• Thu
  • Dec 18, 2014
  • Updated: 6:41pm
NewsHong Kong

Reverend Paul Kwong tells congregation that pro-democracy advocates should keep quiet

Outrage as Anglican archbishop invokes crucifixion during Sunday sermon to urge city's pro-democracy advocates to remain quiet

PUBLISHED : Tuesday, 08 July, 2014, 11:45am
UPDATED : Wednesday, 09 July, 2014, 4:41am

The archbishop of the Hong Kong Anglican Church has caused a political uproar after he said that pro-democracy advocates in the city should keep quiet, just as "Jesus remained silent" in the face of crucifixion.

Most Reverend Paul Kwong turned to politics in a sermon at St Paul's Church, Central, on Sunday, on how to be a Christian.

The sermon was posted on the church's website on Monday. Reaction has been swift, with some branding the sermon as "outrageous" and "sarcastic" and accusing Kwong of using "Jesus to fit some personal values".

In Sunday's sermon, Kwong said: "Whenever people see me or other church leaders, they will say, 'We must speak up! Speak up at all times, on everything. It is a must to fight'.

Listen: Audio translation of part of a sermon given by Archbishop of HK Anglican Church telling congregants pro-democracy advocates should keep quiet

Listen to the original audio in Cantonese here.

"Why do people have to speak up so much? [It appears] as if they wouldn't have another chance, as if they were dumb otherwise," said Kwong, who is a member of the Chinese People's Political Consultative Conference.

Kwong talked about the virtue of silence, citing how Jesus behaved when being sentenced to death by Pontius Pilate. "Jesus remained silent in the face of Pilate. He was like a lamb awaiting slaughter. Sometimes we don't have to say anything. Silence is better than saying anything."

Kwong also took a sarcastic tone towards the 511 protesters who were arrested during a sit-in at Chater Road, Central, following the annual July 1 rally.

"Last week some students arrested … told reporters: 'We had no food to eat. We had to queue up for the toilet'. I would say 'why didn't they bring along their Filipino maids to the march?'"

▶ [Description of the task] According to the article about the archbishop's sermon, at which church did Paul Kwong give the sermon? The listing that comes next has no connection to the article about the archbishop's sermon.

▶ [Dataset excerpt]

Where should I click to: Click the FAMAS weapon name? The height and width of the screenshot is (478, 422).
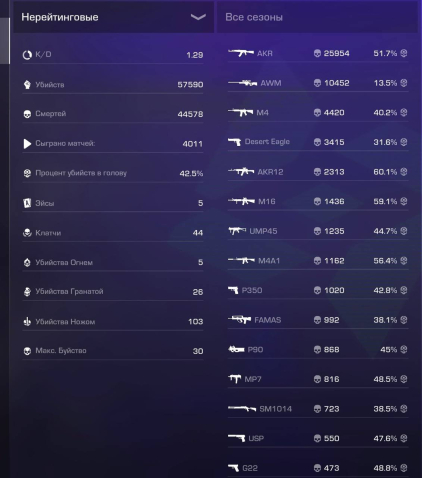[x=268, y=320]
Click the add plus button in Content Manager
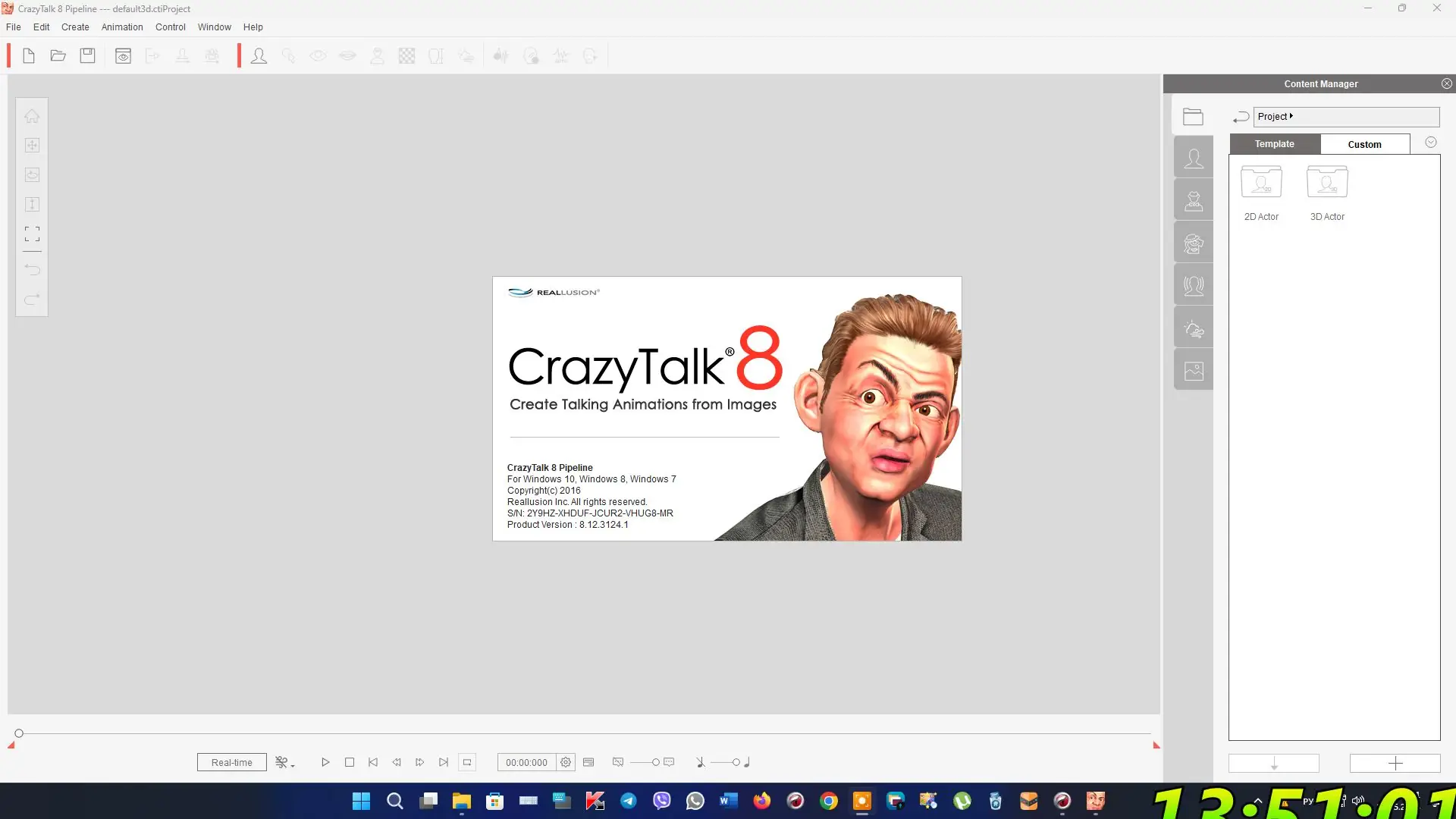The width and height of the screenshot is (1456, 819). point(1395,763)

▶ [Solution to this exercise] St Paul's Church, Central.